No mesmo mês missionários, que realmente tinha a Gripe A, deixaram o Brasil depois de 14 dias internados no HGP. A ex-secretário recebeu manifestações de repúblico do consultado irlandês, do clero do Tocantins e da comunidade católica colinense e da Câmara Municipal de Colinas.
A lista cresce
A cada semana cresce a lista de marcelistas que vão se achegando ao governo Gaguim. Com Mary Marques, agora já são 20 nomes. Confira:
1. o ex-secretário estadual de Saúde Eugênio Pacceli (atual secretário da Administração);
2. o ex-subsecretário de Governo José Humberto Marquez Pereira (atual secretário de Governo);
3. o controlador-geral do Estado, Jacques Silva (permaneceu no cargo);
4. o secretário de Agricultura Roberto Sahium (permaneceu no cargo);
5. o secretário da Fazenda, Marcelo Olímpio (permaneceu no cargo);
6. o coronel Joaidson Albuquerque continuou no comando-geral da Polícia Militar;
7. Admivair Silva Borges continuou no comando do Corpo de Bombeiros Militar;
8. o ex-secretário extraordinário de Desenvolvimento Econômico Sustentável Igor Avelino (atual secretário extraordinário de Assuntos Estratégicos)
9. o ex-superintendente de Articulação Política da Secretaria do Governo Evandro Gomes (atual presidente do Detran);
10. o ex-superintendente de Gestão Tributária Jales Pinheiro Barros (atual subsecretário da Fazenda);
11. a ex-superintendente de Orçamento Daniélle Alessa Silveira Machado (atual subsecretária do Planejamento);
12. o ex-presidente do Naturatins Melck Aires (atual presidente do Prodivino)
13. a ex-secretária de Administração Sandra Gondim (atual presidente do PlanSaúde);
14. o ex-assessor do gabinete do governador Cesarino Augusto César (atual subsecretário da Administração);
15. o ex-presidente do Ruraltins Sebastião Pelizari Júnior (atual vice-presidente do Ruraltins)
16. Raimundo Nonato da Silva continuou como subsecretário da Saúde;
17. e o ex-assessor da Secretaria da Administração Haroldo Carneiro Rastoldo (atual procurador-geral do Estado).
18. Palmeri Bezerra, ex-secretário estadual do Esporte, envolvido em denúncias de desvio de materiais esportivos para a campanha de aliados do governador cassado Marcelo Miranda, e atual assessor da Vice-Governadoria.

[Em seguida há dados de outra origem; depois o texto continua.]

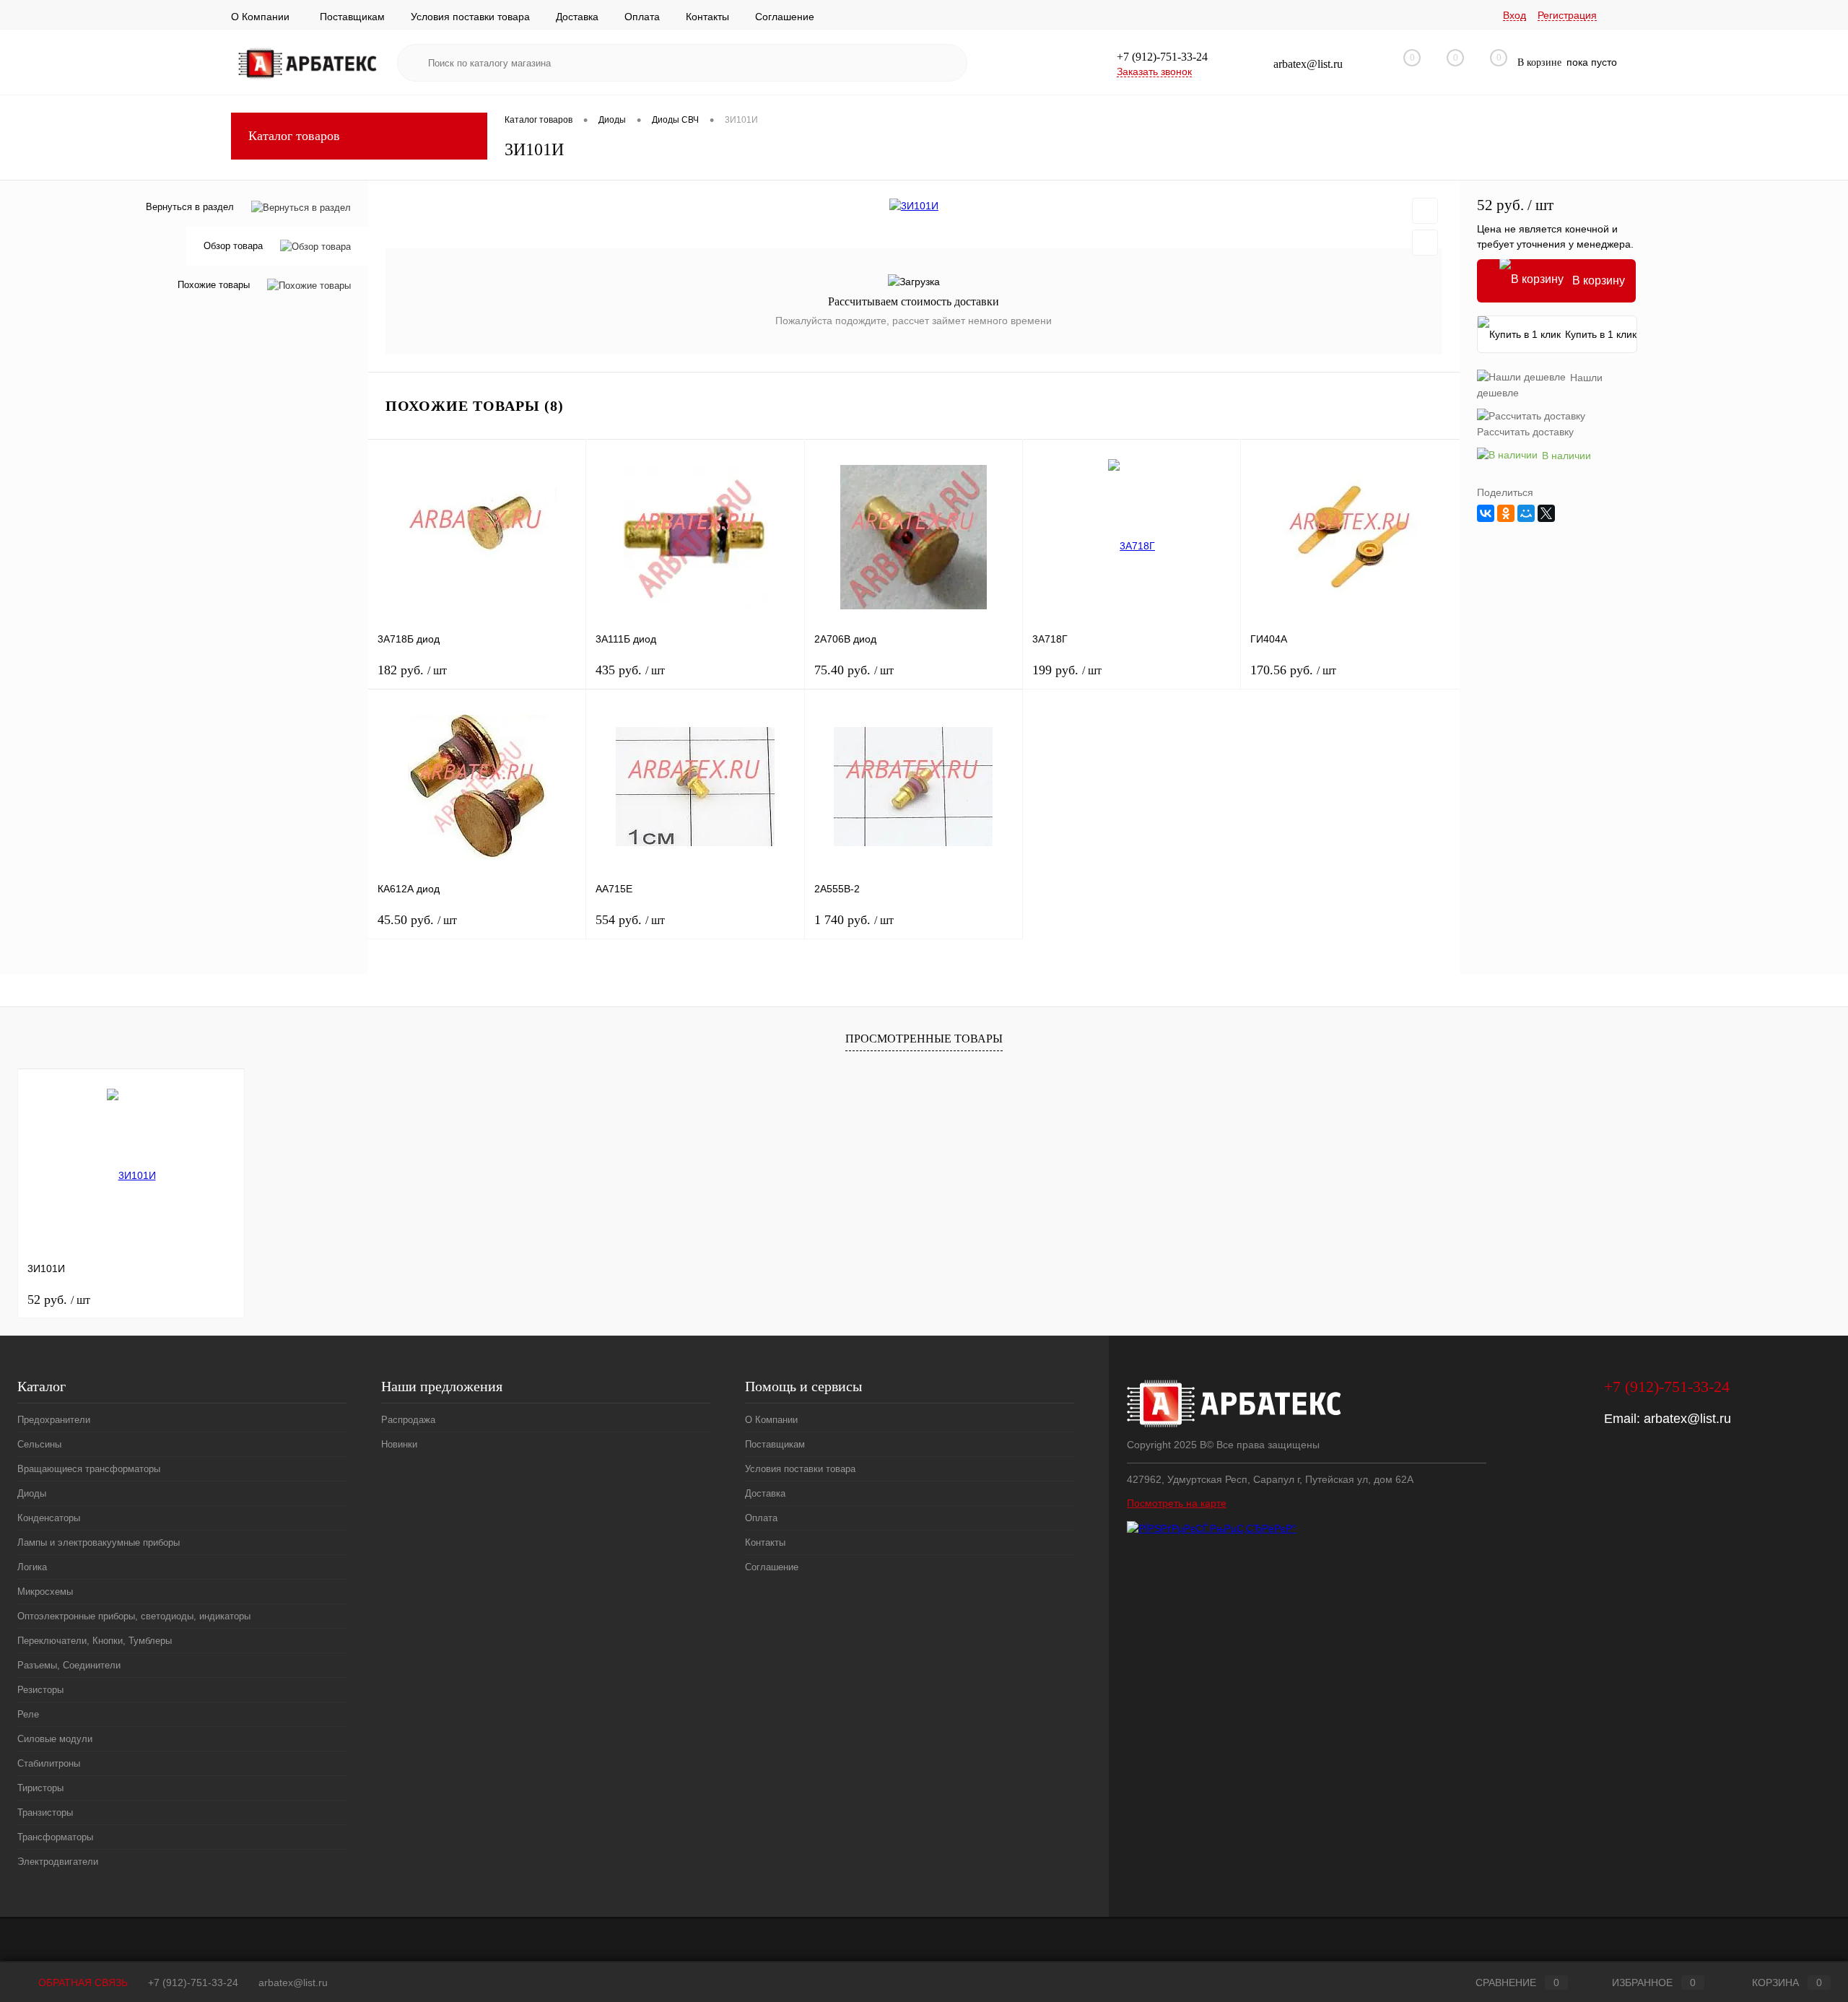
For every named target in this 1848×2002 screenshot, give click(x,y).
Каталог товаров (294, 136)
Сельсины (39, 1444)
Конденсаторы (48, 1518)
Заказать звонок (1154, 71)
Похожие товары (214, 285)
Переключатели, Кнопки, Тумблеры (94, 1640)
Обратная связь (81, 1982)
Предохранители (53, 1419)
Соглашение (784, 16)
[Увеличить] (914, 206)
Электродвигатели (57, 1861)
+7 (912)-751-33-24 (193, 1982)
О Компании (260, 16)
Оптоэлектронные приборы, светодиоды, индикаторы (133, 1616)
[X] (1546, 513)
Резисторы (40, 1689)
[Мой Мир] (1526, 513)
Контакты (707, 16)
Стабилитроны (48, 1763)
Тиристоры (40, 1788)
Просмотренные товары (924, 1038)
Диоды (31, 1493)
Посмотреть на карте (1176, 1503)
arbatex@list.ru (1687, 1418)
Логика (32, 1567)
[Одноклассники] (1505, 513)
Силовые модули (54, 1738)
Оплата (642, 16)
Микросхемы (45, 1591)
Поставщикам (352, 16)
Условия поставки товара (470, 16)
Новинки (399, 1444)
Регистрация (1567, 15)
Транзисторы (45, 1812)
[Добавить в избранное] (1425, 211)
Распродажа (408, 1419)
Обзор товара (233, 246)
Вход (1514, 15)
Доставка (577, 16)
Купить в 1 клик (1600, 334)
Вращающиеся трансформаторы (88, 1468)
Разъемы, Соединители (69, 1665)
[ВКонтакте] (1485, 513)
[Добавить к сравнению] (1425, 243)
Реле (28, 1714)
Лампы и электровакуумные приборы (98, 1542)
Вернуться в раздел (190, 206)
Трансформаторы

19. Acy de Carvalho Fontes, ex-presidente do Prodivino e atual assessor da Vice-Governadoria.
20. Mary Marques de Lima, ex-secretária-chefe da Casa Civil e agora assessora da Secretaria de Administração.
Dois importantes membros do governo Marcelo Miranda já deixaram a gestão Gaguim. O primeiro foi o coronel Raimundo Bonfim, ex-secretário-chefe da Casa Militar do governador cassado, que foi nomeado chefe de gabinete de Gaguim. Ele teria ficado insatisfeito com o esvaziamento de seu poder na atual gestão.
Outra baixa foi o presidente da Fundação Cultural, Júlio César Machado. Com a pasta envolvida em denúncias e sob pressão de artistas, Machado entregou o cargo.